■ 任务要求 ■
原样引用从含有“Where should I click to: Click”的那一行到含有“coord(121,618)”的那一行，首尾两行都包括在内，只引用这些行。答案中不要包含图片。

■ 数据摘录 ■
════════════════════
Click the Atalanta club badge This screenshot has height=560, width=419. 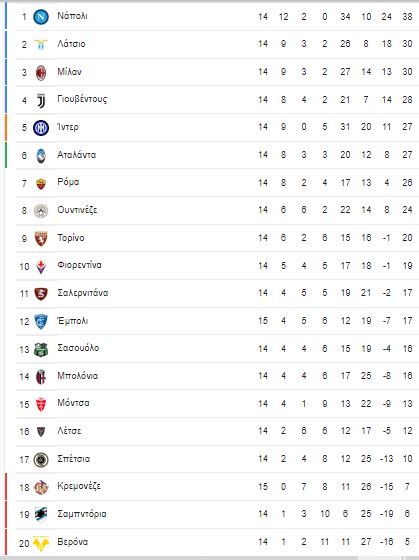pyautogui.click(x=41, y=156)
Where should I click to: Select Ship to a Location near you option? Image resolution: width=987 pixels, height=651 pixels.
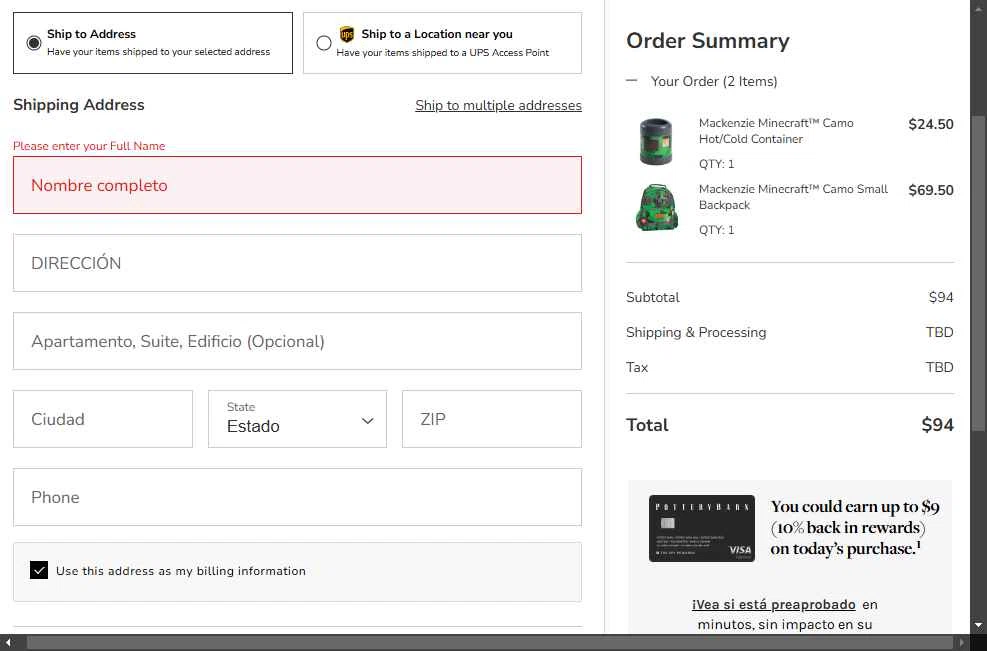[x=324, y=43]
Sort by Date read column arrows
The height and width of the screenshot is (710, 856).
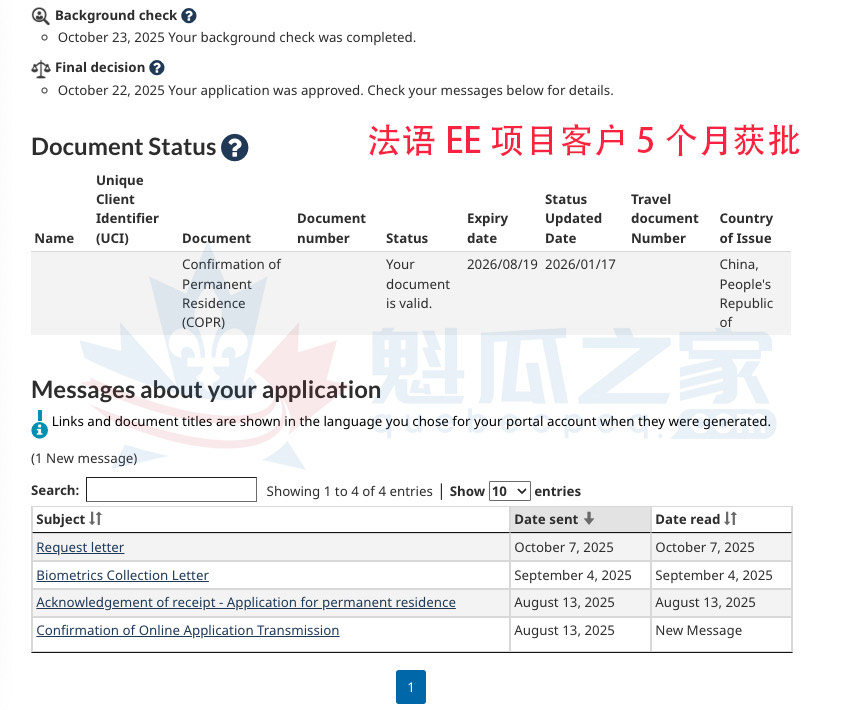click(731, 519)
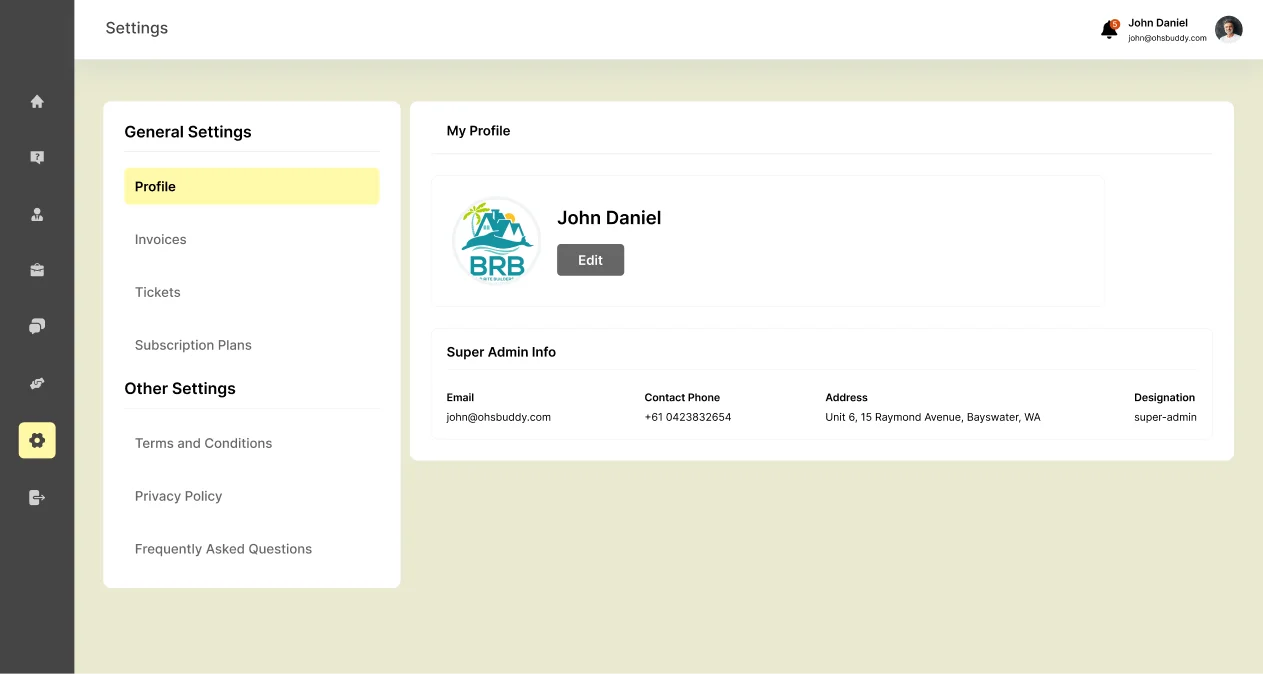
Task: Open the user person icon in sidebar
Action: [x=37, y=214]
════════════════════
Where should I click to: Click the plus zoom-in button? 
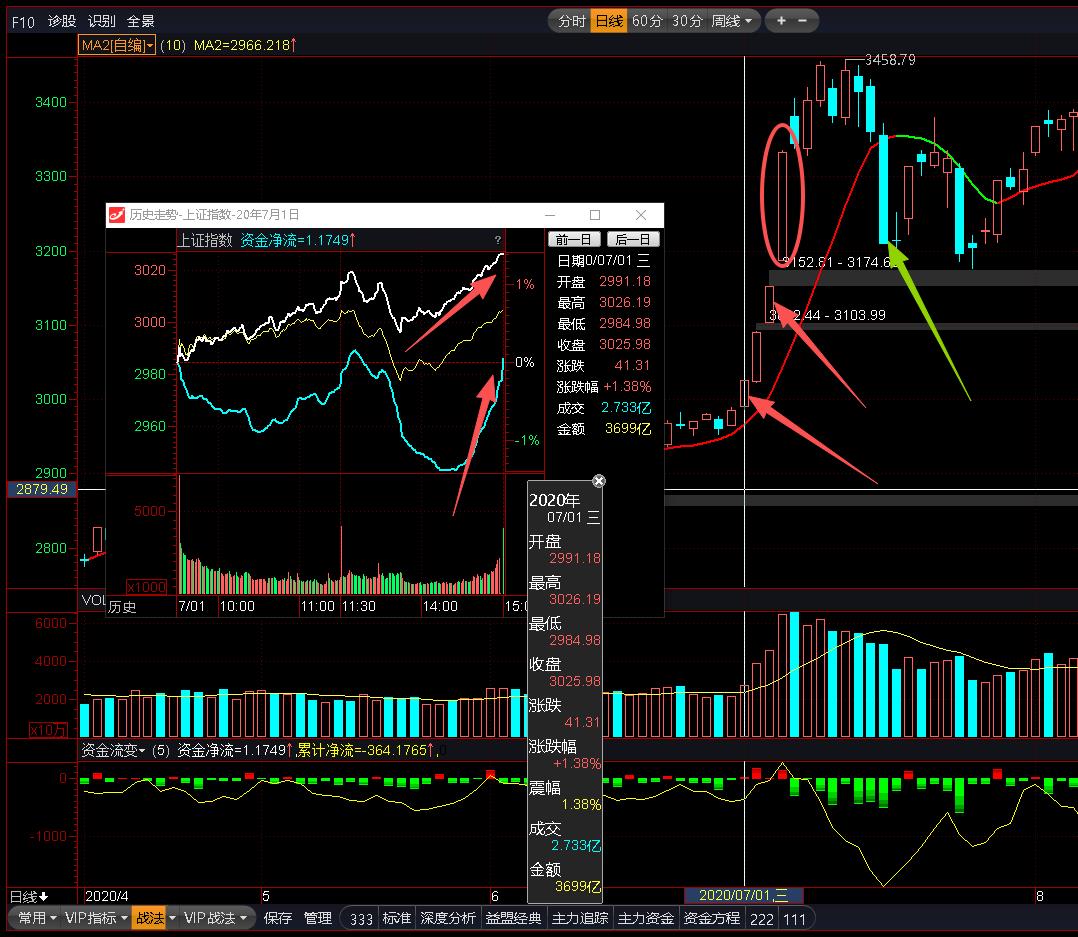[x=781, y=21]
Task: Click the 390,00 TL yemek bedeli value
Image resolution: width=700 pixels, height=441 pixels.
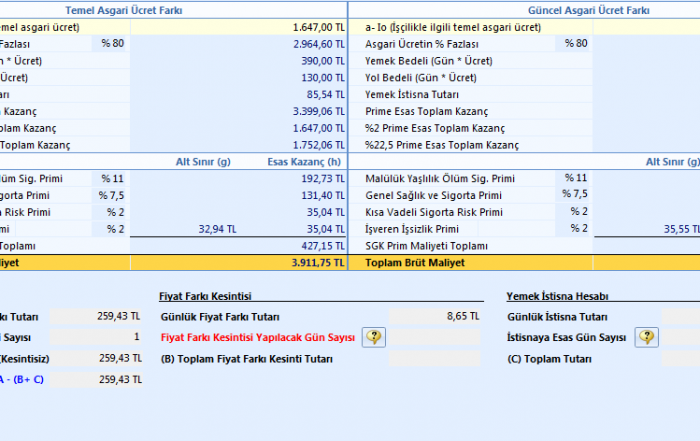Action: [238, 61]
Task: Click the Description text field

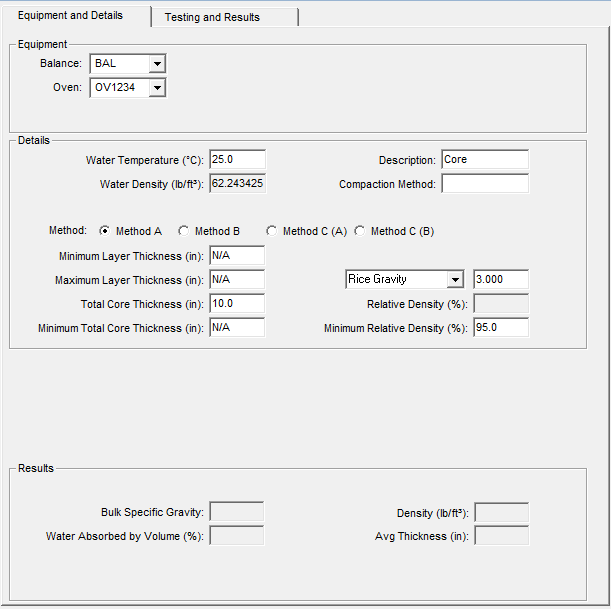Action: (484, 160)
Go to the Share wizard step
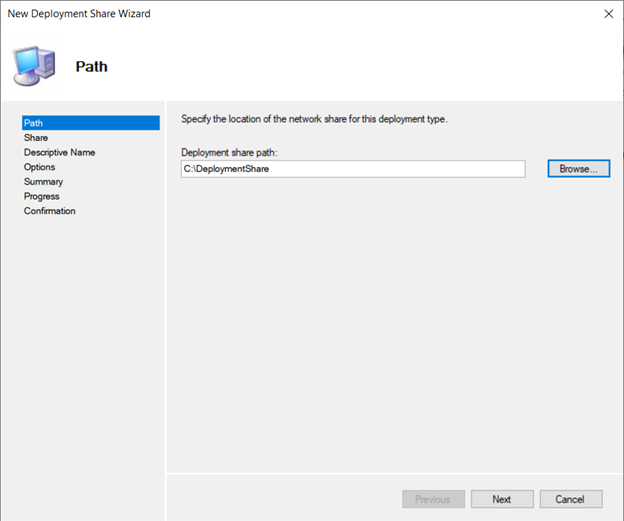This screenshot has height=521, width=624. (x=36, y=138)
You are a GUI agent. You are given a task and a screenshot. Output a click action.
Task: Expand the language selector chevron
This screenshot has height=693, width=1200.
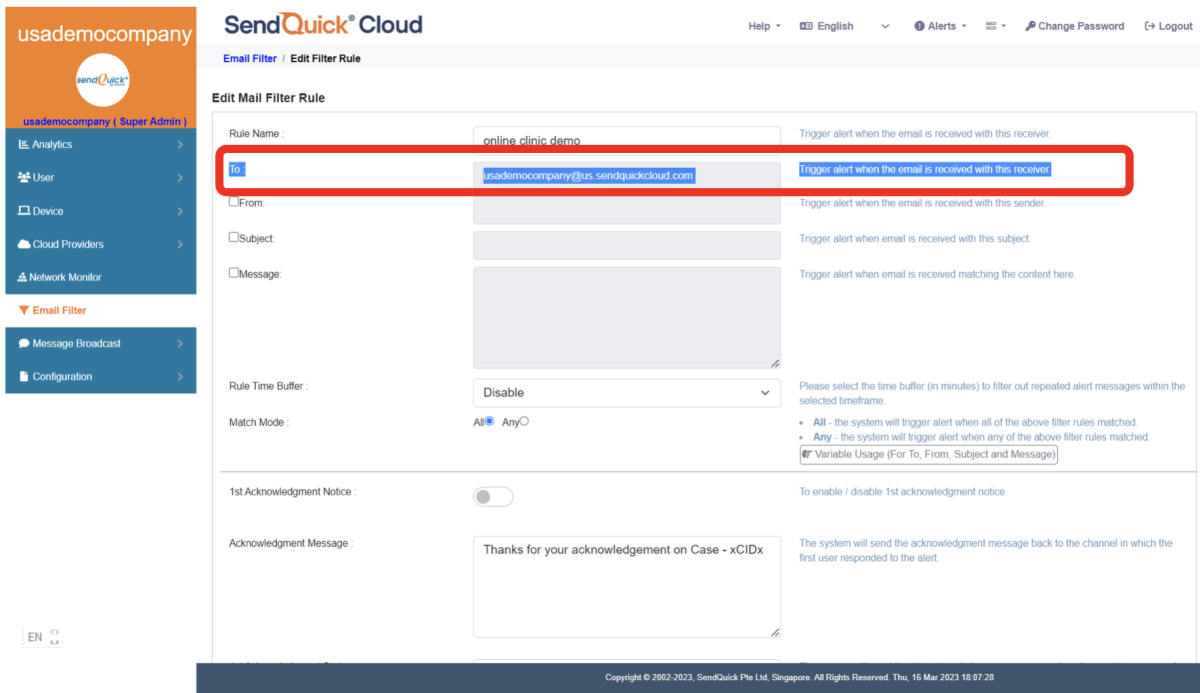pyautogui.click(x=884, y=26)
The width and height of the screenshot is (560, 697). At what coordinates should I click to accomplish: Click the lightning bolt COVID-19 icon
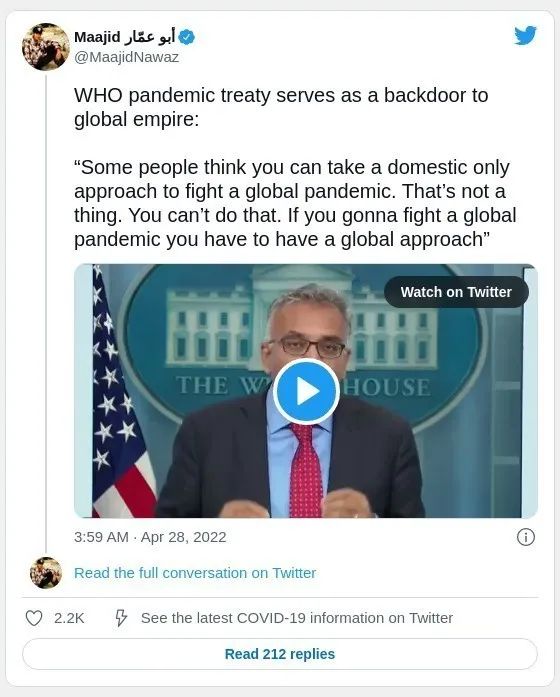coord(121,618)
════════════════════
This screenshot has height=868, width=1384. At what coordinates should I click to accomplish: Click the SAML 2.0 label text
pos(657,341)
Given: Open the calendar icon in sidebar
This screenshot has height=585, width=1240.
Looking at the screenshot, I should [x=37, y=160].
════════════════════
■ 练习答案 ■
Where should I click to: Click the plus zoom-in button? 
[x=781, y=21]
Task: Click the 390,00 TL yemek bedeli value
Image resolution: width=700 pixels, height=441 pixels.
Action: [238, 61]
Task: Click the Description text field

Action: (484, 160)
Go to the Share wizard step
This screenshot has height=521, width=624. (x=36, y=138)
You are a GUI agent. You are given a task and a screenshot. Output a click action.
Task: Expand the language selector chevron
This screenshot has height=693, width=1200.
pyautogui.click(x=884, y=26)
The width and height of the screenshot is (560, 697). At what coordinates should I click to accomplish: Click the lightning bolt COVID-19 icon
coord(121,618)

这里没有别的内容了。